→ Exercise text
⟨

Sunday, July 04, 2010

Pop History Moment: Lou Gehrig Announces His Retirement



Throughout his career in baseball, Lou Gehrig was known as 'the Iron Horse' for both his speed and strength; over the course of 15 consecutive seasons with the New York Yankees he was a reliable hitter - and not just because of his reliability in the dugout. All told, Gehrig played in 2,130 consecutive games* during which he racked up an amazing 23 career grand slams, a record which still stands more than 70 years after his retirement. His lifetime batting average was .340, lifetime on-base percentage .447, and lifetime slugging percentage was .632; these are the kind of stats that aren't found too readily in the game today - and are even more incredible when considering that they were achieved without either performance enhancing drugs or the benefit of modern sports medicine and/or the rest of the rigamarole** currently available to professional athletes.

All of which made his retirement - on this day in 1939 - the more shocking; he was, after all, just 36 years old and otherwise at the top of his game, although his final season had been off, especially compared to the performance he turned in during 1937. Gehrig had been stricken by amyotrophic lateral sclerosis (ALS) - a disease which would forever after bear his name; it would take just under two years for the disease to render the once-superlative athlete a withered corpse...

⟩

→ What to do
Copy out the part of the Lou Gehrig text that opens with the words "Throughout his career" and closes with "to professional athletes.", swapping "Iron Horse" for "Steel Man".

→ Supplied records
⟨

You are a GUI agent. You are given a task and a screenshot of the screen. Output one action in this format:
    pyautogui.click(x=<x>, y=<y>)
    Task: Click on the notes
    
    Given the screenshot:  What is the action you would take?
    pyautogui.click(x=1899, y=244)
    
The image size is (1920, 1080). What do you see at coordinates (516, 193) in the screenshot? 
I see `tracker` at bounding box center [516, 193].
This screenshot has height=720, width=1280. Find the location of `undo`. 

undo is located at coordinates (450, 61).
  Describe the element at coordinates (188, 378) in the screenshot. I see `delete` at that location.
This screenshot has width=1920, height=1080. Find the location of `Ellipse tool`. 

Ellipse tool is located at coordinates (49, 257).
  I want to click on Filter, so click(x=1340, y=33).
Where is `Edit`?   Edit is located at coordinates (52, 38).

⟩

→ Exercise response
Throughout his career in baseball, Lou Gehrig was known as 'the Steel Man' for both his speed and strength; over the course of 15 consecutive seasons with the New York Yankees he was a reliable hitter - and not just because of his reliability in the dugout. All told, Gehrig played in 2,130 consecutive games* during which he racked up an amazing 23 career grand slams, a record which still stands more than 70 years after his retirement. His lifetime batting average was .340, lifetime on-base percentage .447, and lifetime slugging percentage was .632; these are the kind of stats that aren't found too readily in the game today - and are even more incredible when considering that they were achieved without either performance enhancing drugs or the benefit of modern sports medicine and/or the rest of the rigamarole** currently available to professional athletes.